Густо потемнело в глазах.

— Прочь, гадина!

Изо всей силы ударил по чему-то жесткому тонкой рукой.

— Гос-поди!

— Уходи! Тебе говорят, уходи!.. Не стой, уходи! — Это Лось, Везнюк и другой взводный, Волкотрубов. Их чуть видно, колышутся, как в тумане. Что-то страшно усталое и злое звучно бьет в виски: раз-раз-раз…
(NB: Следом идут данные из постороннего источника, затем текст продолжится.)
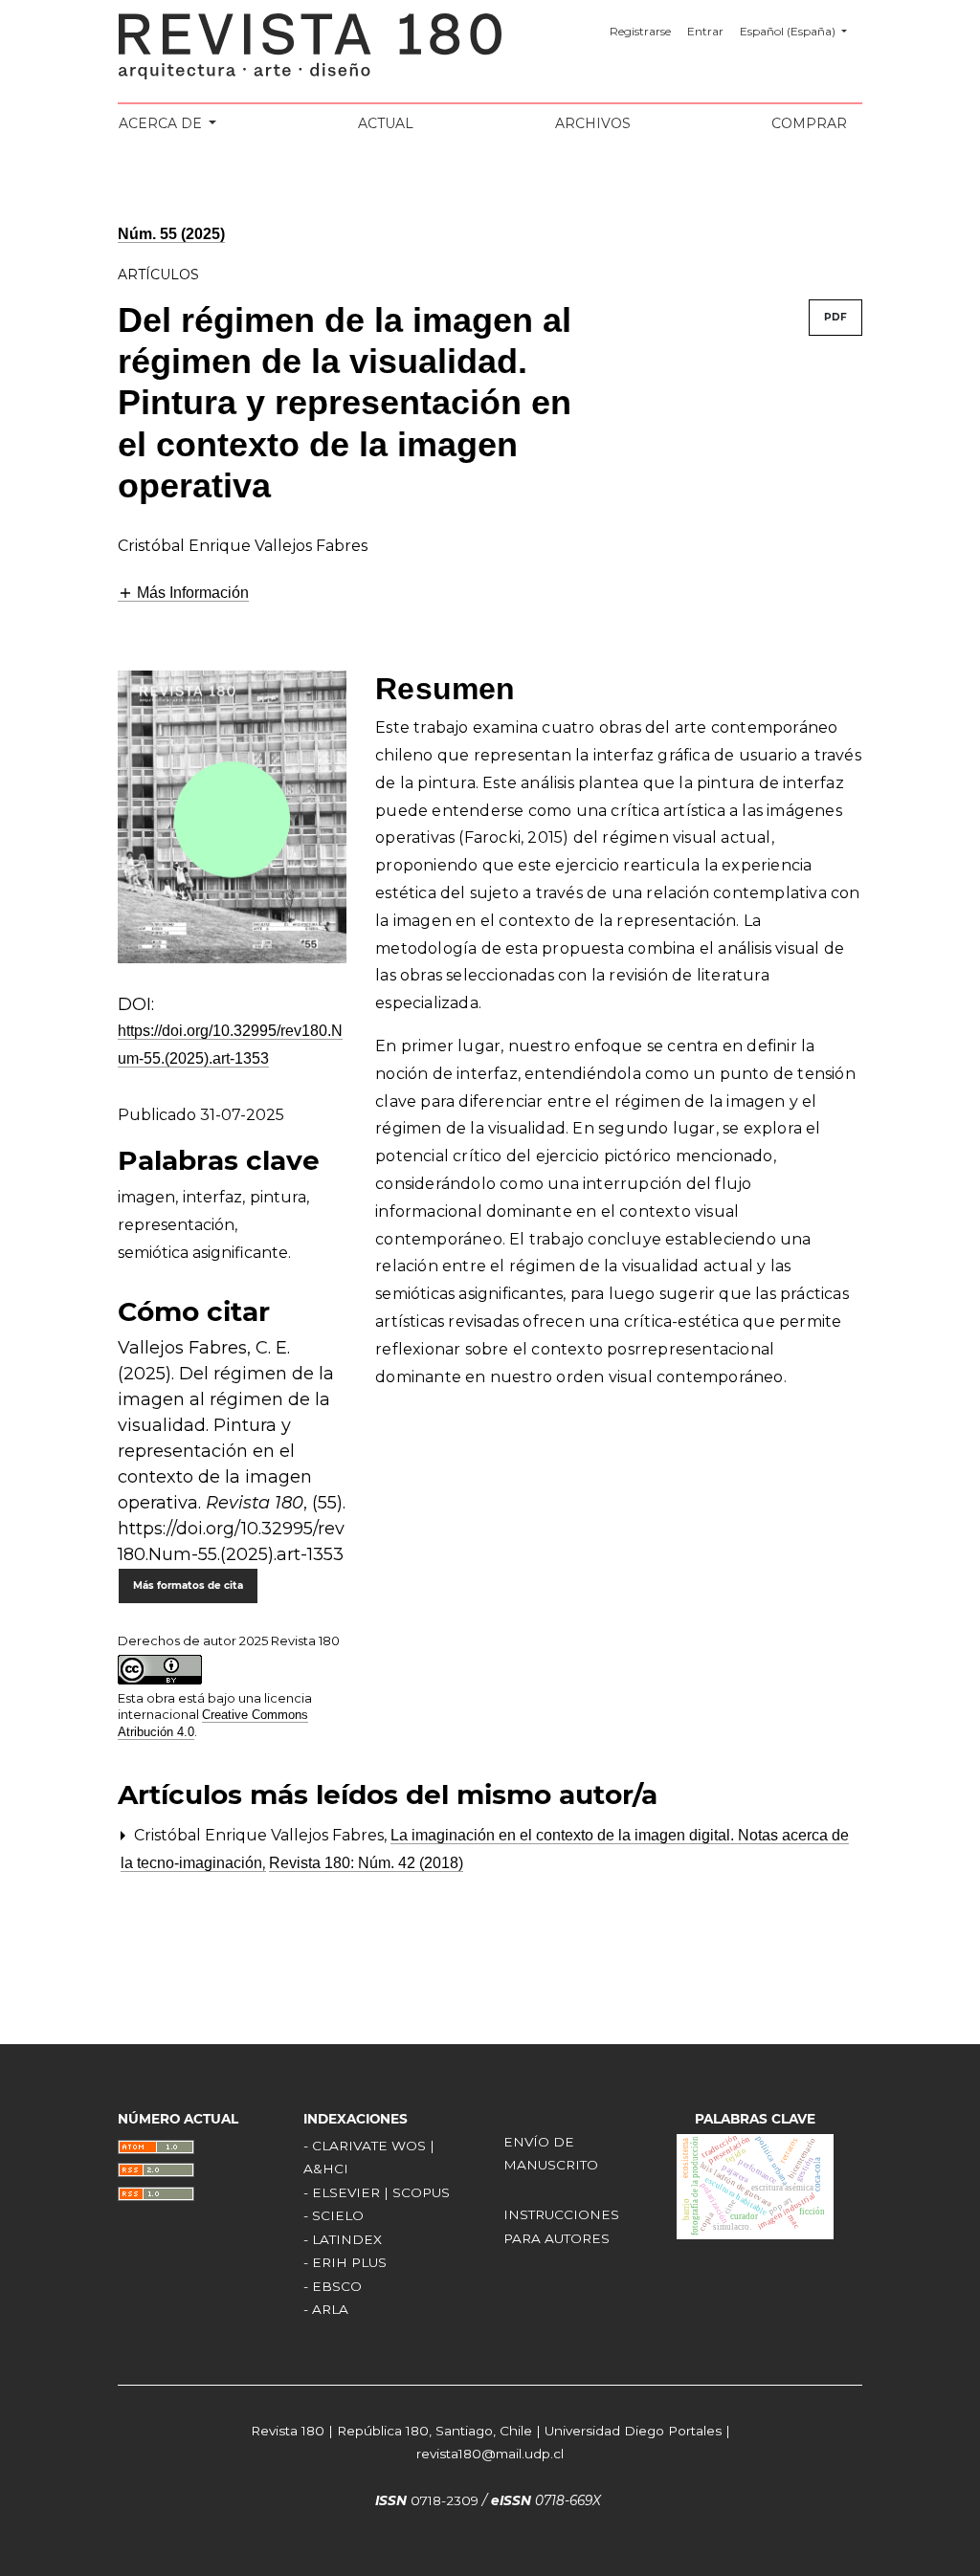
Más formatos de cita (188, 1585)
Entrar (705, 31)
Побежал лохматый. Запрыгал на длинных ногах мутной жердью. У забора стал, оглянулся. Увидел — стоят впереди в шеренге трое, с ружьями наизготовку… Трусливо прилип к серым доскам. Поднялся, сейчас перескочит. Изогнулось бесстыдное колено над верхней доской… Перескочит и потащит с собою трущобное…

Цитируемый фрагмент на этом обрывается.